Exercise aim: Rewrite the part of the records that opens with the line containing "Where should I" and runs through the end of the records as a numbered list, skipping any blank lines. Leave the pictures out.

--- Begin Data for this exercise ---

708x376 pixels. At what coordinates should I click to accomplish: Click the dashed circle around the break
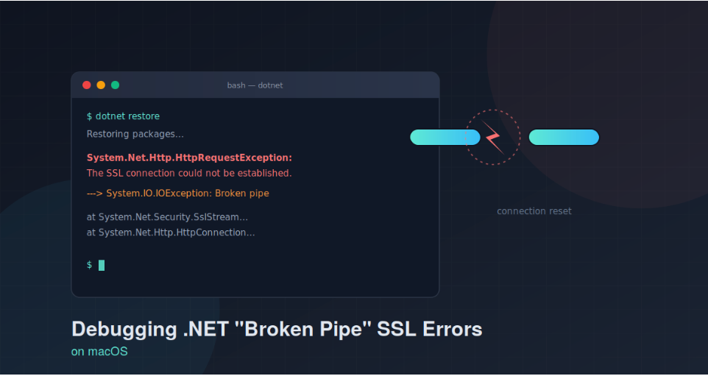point(492,137)
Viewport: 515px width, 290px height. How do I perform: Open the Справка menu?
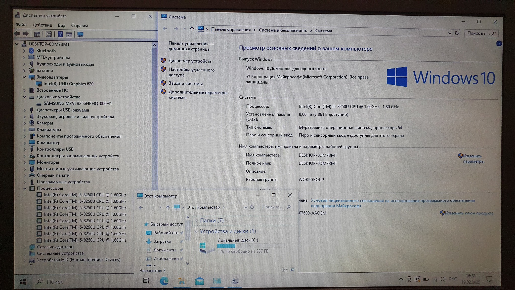(x=79, y=25)
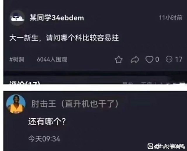Choose the cut-off 最热 sort option
Screen dimensions: 187x151
[x=128, y=83]
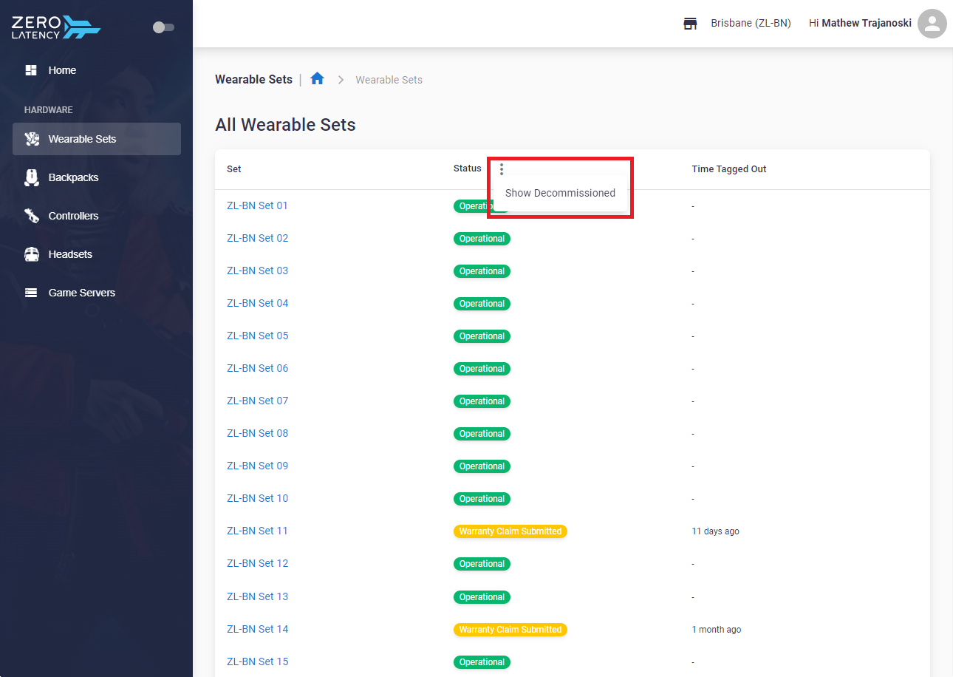Open the three-dot menu beside Status
The width and height of the screenshot is (953, 677).
(x=502, y=169)
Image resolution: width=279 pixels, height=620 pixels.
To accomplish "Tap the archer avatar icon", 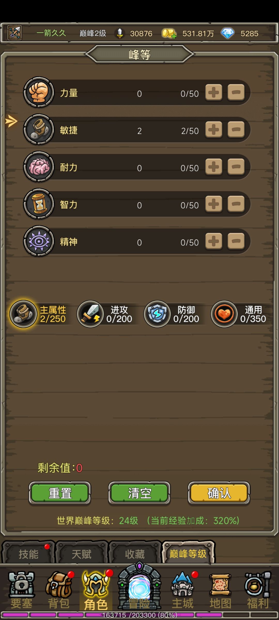I will (14, 33).
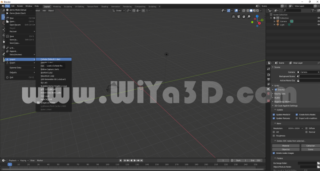Jump to the end frame control
320x171 pixels.
pos(142,160)
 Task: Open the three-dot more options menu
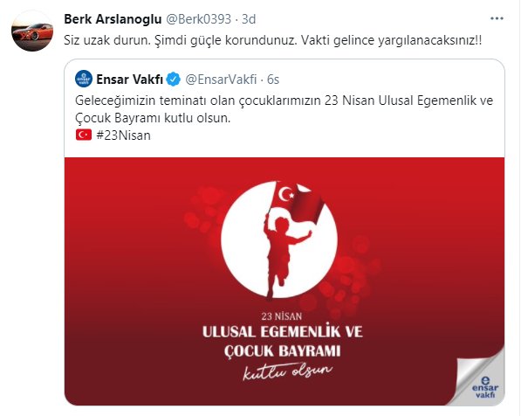click(x=497, y=18)
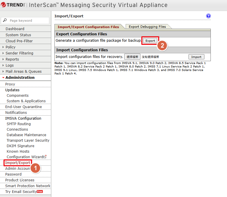Click the choose file button
The height and width of the screenshot is (197, 227).
tap(132, 57)
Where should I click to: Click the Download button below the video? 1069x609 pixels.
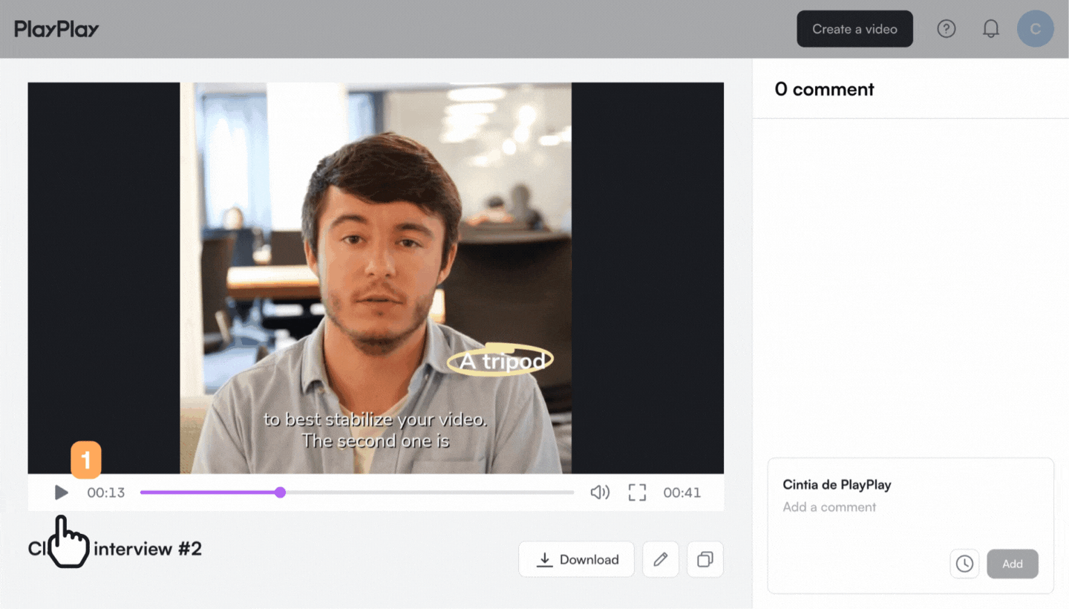click(x=576, y=559)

--- End Data for this exercise ---

Answer to the exercise:
1. Where should I click to: Click the Download button below the video? 1069x609 pixels.
2. click(x=576, y=559)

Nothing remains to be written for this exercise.